Why are Fn*s parameterized over inputs?


#1

I’ve written out this post here as well: https://www.reddit.com/r/rust/comments/3mqfqm/why_is_the_argument_type_of_the_fn_family_of/

Shouldn’t the definition of FnOnce, et al, be something more like

trait Fn {
    type Input: Tuple;
    type Output;
}

Then, that makes

Fn(I) -> O 

sugar for

Fn<Input=(I,), Output=I>

If this discrepancy seems unnecessary and obtuse, I offer some reasoning. Parameterized traits in Rust represent possibly open relations between types. All floats are related to integral types through the Add trait implementations for floats, but f32 and f64 are also reflexively related to themselves by the very same trait! Convenient. Convertable types T to V are related by the type relation Into for T. The flexibility in this is that for any type V, I can always add a new instance of Into or Add for type T (satisfying coherence, of course). This is because relations need not be right unique! This is also convenient.
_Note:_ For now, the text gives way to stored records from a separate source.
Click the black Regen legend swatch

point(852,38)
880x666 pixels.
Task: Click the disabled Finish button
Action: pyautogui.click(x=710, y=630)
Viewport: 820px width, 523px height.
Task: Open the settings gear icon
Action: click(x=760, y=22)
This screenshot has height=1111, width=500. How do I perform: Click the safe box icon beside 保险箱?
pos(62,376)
Of course this is undesirable for sets of types that relate many associated types. We wouldn’t want many different Iterator implementations for any concrete iterating struct, after all. Thus for any multiparameter traits where one or more of the types are uniquely determined by any number of the previous types, we move those types into the trait members as associated types.

What does this have to do with closures and functions? For any function-like type F, its input and output types are uniquely determined by the type F. I don’t see this changing, ever, unless Rust accepts variadic functions (which I hope it does not), so it makes no sense for F to have a parameterized input rather than an associated one.
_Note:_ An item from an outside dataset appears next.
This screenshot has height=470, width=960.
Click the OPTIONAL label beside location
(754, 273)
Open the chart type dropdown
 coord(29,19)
So let’s say this change actually happened. Does anything get easier, or become possible? And why do I care about this so much?

Related to the Higher Kinded Types discussion in Rust’s community, I have been investigating using Haskell’s constraint kinds to implement certain traits in Rust. This solves a lot of problems and in my opinion it is actually imperative for Rust to adopt because there are so many trait constraints in Rust compared to Haskell. For instance, in Haskell, every type is comonoidal (Copy), but most value types in Rust are linear unless specified otherwise! So being able to let trait implementations specify their own constraints is absolutely necessary if HKTs are going to be anything more than a limited-functionality curiosity. (For an example of where this pops up and why it is important, see “The Constrained Monad Problem”.)
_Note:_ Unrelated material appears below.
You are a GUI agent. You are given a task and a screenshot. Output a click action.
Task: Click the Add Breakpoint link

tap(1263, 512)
Now here’s the bit about functions. If you wanted to specify fn traits at the implementation level, you inevitably need the input types just to write out a valid constraint because the traits are parameterized over the input type, not associated with them into families. So I have to write “Fn<(T,)>”, because a bare Fn will not do. But what is “T”? If one is writing a trait over constructor types, i.e the very reason for wanting HKTs in the first place, then one does not have access to the input type of the function in the first place!

Okay, you say, then make the impl of the trait be generic over T. But T appears nowhere in the top of the trait definition, nor should it because it is a trait over constructors, not “filled” types. So this kind of abstraction becomes impossible while function-like Fs are parameterized over the inputs instead of being associated with them.


#2

I’ve probably written this up before, but it is necessary for the Args type parameter to be an input into the trait in order to support higher-ranked trait bounds. For example, if we wish to have a type T that supports the signature:

T: for<'a> Fn(&'a i32) -> &'a i32

Now, if we were using your approach, this would be equivalent to something like:

T: for<'a> Fn<Args=&'a i32, Ret=&'a i32> // leaving out the tuple for simplicity

The thing is, we can project any associated type independently. So we might do T::Ret (or, in more detail, <T as Fn>::Ret) to get the return type. But really, to know the return type, we have to know the argument type. There is nothing linking the argument/return types to be linked together. In fact, if we tried that approach, you wouldn’t even be able to implement the Fn trait and have it return a reference. This is because of the rules in RFC 447, which are intended to prevent examples like the one above, where you have a lifetime 'a that appears in an output type of a trait but not any of its input types.

In contrast, given the current setup, when we extract out the return type as we have to write something like <T as Fn<&'b i32>>::Ret – i.e., we have to supply the input type at the same time. Now the result of Ret is well-defined, it must be &'b i32.